Cruising in Your Boat

If you dream of cruising, there is no need to go out and buy a new boat for the task. Boats are expensive and they take time and money to prepare them the way you like them. If you want to go cruising, in general, and not a specific type or place, then take the boat you have now and get going! 

I cursed myself with the dream of sailing across the Atlantic. To me, cruising meant saying goodbye to shore as I sailed out into the horizon, only to come upon land after weeks at sea without ever wandering from my straight line course. I didn't want to head out, turn, and come back; I wanted to leave and arrive in a totally new land! 

This meant that I needed to find a blue water cruiser that I could afford, which translates into an old boat that needs a lot of work!  

I found my blue water to-be cruiser, and the price was very low. I bought a 1968 Morgan 45 for $19,500, and then spent the next five years in a marina working on it while I dreamed of distant horizons. I slowly installed the needed systems as I could afford them, gradually turning this old race boat into a capable cruising boat. 
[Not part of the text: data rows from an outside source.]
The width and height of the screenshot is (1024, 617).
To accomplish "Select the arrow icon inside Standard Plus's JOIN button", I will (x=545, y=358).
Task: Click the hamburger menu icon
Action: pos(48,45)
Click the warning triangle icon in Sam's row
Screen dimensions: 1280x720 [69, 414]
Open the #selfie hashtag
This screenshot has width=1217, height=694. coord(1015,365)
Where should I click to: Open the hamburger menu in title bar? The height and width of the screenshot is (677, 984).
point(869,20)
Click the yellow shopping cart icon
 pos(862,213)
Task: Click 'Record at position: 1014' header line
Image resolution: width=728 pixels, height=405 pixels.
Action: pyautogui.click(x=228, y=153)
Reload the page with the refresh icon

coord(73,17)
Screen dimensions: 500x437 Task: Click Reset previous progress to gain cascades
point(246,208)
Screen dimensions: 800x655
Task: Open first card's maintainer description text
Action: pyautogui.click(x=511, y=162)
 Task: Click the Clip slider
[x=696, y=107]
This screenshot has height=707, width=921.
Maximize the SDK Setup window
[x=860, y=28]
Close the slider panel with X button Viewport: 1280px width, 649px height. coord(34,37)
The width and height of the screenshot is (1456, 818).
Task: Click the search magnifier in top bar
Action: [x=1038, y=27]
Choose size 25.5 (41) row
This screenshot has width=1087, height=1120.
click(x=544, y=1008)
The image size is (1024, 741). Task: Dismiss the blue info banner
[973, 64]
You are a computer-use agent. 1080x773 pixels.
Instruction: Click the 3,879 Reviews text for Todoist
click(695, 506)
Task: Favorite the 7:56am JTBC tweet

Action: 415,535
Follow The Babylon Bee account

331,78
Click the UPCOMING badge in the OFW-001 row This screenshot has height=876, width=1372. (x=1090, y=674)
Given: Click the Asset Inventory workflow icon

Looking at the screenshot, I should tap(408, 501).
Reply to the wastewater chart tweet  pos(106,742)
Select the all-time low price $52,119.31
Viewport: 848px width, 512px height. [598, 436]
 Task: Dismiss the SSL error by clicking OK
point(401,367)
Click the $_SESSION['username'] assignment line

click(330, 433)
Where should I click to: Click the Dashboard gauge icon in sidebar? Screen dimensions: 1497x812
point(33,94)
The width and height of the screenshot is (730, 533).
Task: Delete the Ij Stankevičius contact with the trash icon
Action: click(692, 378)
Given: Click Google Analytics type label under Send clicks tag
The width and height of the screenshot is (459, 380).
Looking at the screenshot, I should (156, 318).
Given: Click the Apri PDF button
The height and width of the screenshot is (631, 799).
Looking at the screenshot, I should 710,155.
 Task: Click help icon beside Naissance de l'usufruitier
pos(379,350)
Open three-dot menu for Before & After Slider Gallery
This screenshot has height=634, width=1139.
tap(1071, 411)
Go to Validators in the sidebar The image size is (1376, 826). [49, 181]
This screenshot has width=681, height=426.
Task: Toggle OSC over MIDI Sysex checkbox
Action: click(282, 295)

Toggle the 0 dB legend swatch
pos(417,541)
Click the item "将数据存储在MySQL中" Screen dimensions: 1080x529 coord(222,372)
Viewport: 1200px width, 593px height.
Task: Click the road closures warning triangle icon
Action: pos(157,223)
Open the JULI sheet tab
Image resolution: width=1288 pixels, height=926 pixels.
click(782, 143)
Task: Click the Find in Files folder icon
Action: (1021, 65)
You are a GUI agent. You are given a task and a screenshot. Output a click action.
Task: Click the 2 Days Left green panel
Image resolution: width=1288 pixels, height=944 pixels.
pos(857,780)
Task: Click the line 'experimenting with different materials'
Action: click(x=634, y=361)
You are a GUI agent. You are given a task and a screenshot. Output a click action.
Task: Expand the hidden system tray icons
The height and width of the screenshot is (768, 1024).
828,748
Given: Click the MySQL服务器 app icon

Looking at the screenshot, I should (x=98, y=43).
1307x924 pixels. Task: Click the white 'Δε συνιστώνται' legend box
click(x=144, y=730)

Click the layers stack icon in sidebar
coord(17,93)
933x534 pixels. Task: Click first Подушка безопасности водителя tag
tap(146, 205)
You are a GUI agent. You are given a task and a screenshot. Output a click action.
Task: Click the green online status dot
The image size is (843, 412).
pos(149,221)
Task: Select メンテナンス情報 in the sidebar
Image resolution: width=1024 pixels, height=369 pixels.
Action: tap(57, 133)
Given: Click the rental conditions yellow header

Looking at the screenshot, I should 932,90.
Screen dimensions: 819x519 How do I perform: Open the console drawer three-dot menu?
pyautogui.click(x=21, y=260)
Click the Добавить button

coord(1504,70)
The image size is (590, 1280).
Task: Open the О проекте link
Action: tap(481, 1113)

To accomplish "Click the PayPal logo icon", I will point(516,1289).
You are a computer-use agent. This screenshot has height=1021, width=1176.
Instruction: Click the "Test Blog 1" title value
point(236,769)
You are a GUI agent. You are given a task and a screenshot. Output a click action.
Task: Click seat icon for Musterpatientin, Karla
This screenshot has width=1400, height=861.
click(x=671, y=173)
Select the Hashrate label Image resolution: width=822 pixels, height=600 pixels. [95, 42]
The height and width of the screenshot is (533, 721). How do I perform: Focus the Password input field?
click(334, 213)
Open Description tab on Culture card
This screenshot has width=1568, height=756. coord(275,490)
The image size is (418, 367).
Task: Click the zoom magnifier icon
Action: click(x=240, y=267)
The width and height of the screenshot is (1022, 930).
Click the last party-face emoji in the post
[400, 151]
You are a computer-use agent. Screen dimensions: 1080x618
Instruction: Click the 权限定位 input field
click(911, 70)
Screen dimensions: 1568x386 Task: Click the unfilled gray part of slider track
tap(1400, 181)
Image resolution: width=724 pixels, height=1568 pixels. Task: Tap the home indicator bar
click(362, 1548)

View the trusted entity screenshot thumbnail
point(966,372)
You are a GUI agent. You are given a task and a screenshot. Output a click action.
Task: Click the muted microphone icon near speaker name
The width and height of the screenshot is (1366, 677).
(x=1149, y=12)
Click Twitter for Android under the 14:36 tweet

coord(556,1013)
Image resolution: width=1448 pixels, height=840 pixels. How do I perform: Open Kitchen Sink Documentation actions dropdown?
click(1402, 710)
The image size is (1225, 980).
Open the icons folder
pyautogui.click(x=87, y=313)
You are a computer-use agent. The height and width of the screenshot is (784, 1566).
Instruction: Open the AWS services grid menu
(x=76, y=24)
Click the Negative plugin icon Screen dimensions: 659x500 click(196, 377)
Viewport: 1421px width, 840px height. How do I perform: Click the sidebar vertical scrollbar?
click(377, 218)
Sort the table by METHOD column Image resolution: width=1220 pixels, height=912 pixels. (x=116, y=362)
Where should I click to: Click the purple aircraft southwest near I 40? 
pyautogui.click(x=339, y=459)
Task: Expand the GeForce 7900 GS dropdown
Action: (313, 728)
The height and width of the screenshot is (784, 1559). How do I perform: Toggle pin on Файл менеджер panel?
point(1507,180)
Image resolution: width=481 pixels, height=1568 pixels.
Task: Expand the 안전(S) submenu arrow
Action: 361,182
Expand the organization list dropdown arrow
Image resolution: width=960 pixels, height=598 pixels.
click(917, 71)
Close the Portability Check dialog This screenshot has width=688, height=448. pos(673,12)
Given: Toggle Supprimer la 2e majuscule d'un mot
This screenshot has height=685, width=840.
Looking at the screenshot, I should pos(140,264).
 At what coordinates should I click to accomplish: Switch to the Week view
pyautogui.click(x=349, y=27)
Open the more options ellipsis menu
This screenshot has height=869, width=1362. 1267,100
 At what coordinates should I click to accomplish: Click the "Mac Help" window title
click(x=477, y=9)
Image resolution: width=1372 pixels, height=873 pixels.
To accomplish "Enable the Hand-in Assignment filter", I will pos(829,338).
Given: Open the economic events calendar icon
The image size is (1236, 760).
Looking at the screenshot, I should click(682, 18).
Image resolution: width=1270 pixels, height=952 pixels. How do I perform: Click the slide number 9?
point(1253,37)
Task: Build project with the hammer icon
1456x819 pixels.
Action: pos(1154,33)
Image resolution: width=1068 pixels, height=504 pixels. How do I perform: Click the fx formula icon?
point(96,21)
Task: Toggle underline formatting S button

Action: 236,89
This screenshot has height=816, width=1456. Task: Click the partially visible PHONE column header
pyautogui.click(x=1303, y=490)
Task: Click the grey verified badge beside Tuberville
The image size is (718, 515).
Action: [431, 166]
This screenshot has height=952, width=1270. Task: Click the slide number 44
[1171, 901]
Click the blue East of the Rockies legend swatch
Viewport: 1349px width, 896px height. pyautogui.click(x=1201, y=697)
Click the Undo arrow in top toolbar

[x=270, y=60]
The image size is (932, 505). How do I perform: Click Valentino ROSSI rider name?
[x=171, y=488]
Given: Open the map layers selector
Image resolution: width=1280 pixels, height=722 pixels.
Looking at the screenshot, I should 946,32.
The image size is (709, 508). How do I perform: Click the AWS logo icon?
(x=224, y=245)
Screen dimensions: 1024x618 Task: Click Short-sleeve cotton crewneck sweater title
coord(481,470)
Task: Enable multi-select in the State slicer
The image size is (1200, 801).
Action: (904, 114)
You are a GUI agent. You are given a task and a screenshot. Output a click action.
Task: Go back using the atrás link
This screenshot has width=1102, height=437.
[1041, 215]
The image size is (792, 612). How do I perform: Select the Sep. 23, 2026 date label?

Over all these years, I saw many people in the marina arrive and then leave. One such person really stuck out to me though. He got his boat for free off of Craigslist. It was an old and small Hunter Sailboat with a working diesel motor. This guy wanted to go cruising, so he sold all his stuff and picked up this free boat! Now he had a lot of money in his pocket and no bills to pay. 

He was in the marina for a while, and then he untied his lines and left. A few months later, he sent me an email because he had made it down to Florida. He motored his way down the ICW (Intra Coastal Waterway). He never learned how to sail, so he simply ran the motor to get everywhere. All the money he had in his pocket allowed him to pay for fuel, and going slowly he was able to burn less fuel for the same distance traveled.

This guy emails me from warm and sunny Florida, while he is relaxing on a beach in January while I was stuck in Baltimore, MD, in a cold spell where the temperature never got above freezing for a week!  

The point I'm trying to make is cruising is cruising. The act of untying the lines and going is what cruising is all about! If your boat is small, or not sea-worthy, who cares? Don't go out in the ocean and simply coastal hop as you make your way around! 

Cruising doesn't have to be expensive, and it doesn't have to be a distant dream. If you have a boat, you can go now and if you don't have a boat, you can always pick one up for cheap (or free) and get out on the water now.